Mais j’ai tendance à croire que cette objection, qui désigne bien une faille idéologique du souverainisme, est plus rhétorique que politique. Un Québec souverain s’engagera dans une démarche de transition délicate. On ne fabrique pas un nouveau pays sans chercher à bâtir un consensus massif rassemblant les forces vives de la nation. Le nouveau pays devra rassembler non seulement les souverainistes de la veille, mais ceux qui s’opposaient encore hier à l’indépendance. Ce pacte autour du nouveau pays se nouera justement autour des institutions, qui devront être acceptées par le plus grande nombre pour permettre la transition réussie vers la souveraineté. Résultat : au total, on peut s’attendre raisonnablement, et sans verser dans un optimisme exagéré, à ce qu’un Québec souverain soit une démocratie libérale comme les autres. Sans surprise, nous serons des Occidentaux démocrates et libéraux.
Évidemment, les indépendantistes auraient quand même avantage à rappeler que l’indépendance n’appartient ni à la gauche, ni à la droite, ni aux progressistes, ni aux libéraux, ni aux conservateurs.

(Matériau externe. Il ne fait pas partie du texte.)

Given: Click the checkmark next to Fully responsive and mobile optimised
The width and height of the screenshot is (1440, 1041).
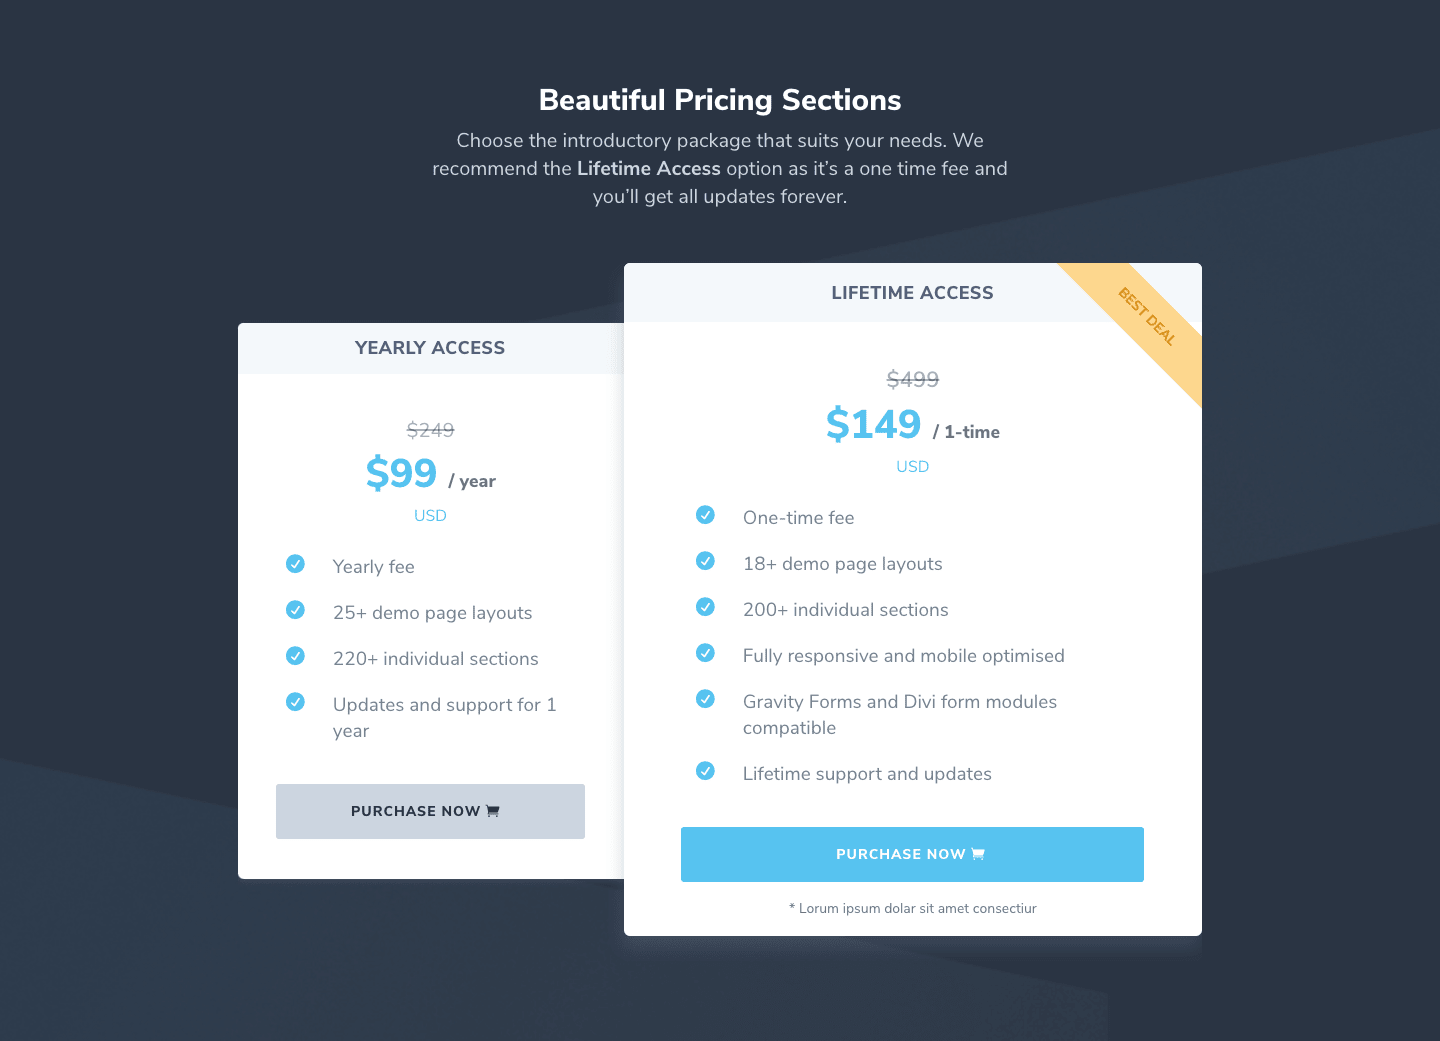Looking at the screenshot, I should point(705,653).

L’indépendance est nationale. Elle transcende les idéologies. Elle consacrera notre identité et augmentera qualitativement notre liberté collective. Notre capacité de décider pour nous-mêmes notre avenir. Décider pour soi-même, cela a une valeur en soi. Et une logique de rassemblement national, cela implique de s’ouvrir à tous ceux qui font du Québec leur pays, même s’ils ne voteraient pas pour le même parti dans un Québec indépendant. Il y a des Québécois de gauche, de droite, de centre. Il y a des souverainistes de gauche, de centre, de droite. C’est un nombre maximal de Québécois qu’il faut rassembler pour l’indépendance. C’est l’ensemble des souverainistes qu’il faut rassembler pour porter au pouvoir un parti souverainiste et faire l’indépendance du Québec. Le programme de rassemblement national des souverainistes doit s’écrire dans cette perspective. Évidemment, il n’abolira pas d’un coup les divisions entre la gauche et la droite. Mais il devra proposer une synthèse originale susceptible de satisfaire raisonnablement à la fois les progressistes, les conservateurs, la gauche et la droite, à travers un programme centré sur l’horizon d’un redressement collectif, d’un ressaisissement national.
Un dernier mot. Jean-François Lisée m’a d’ailleurs écrit quelques mots à ce propos récemment dans la recension en deux textes qu’il a fait de mon dernier livre. Je lui répondrai d’ici la fin de la semaine.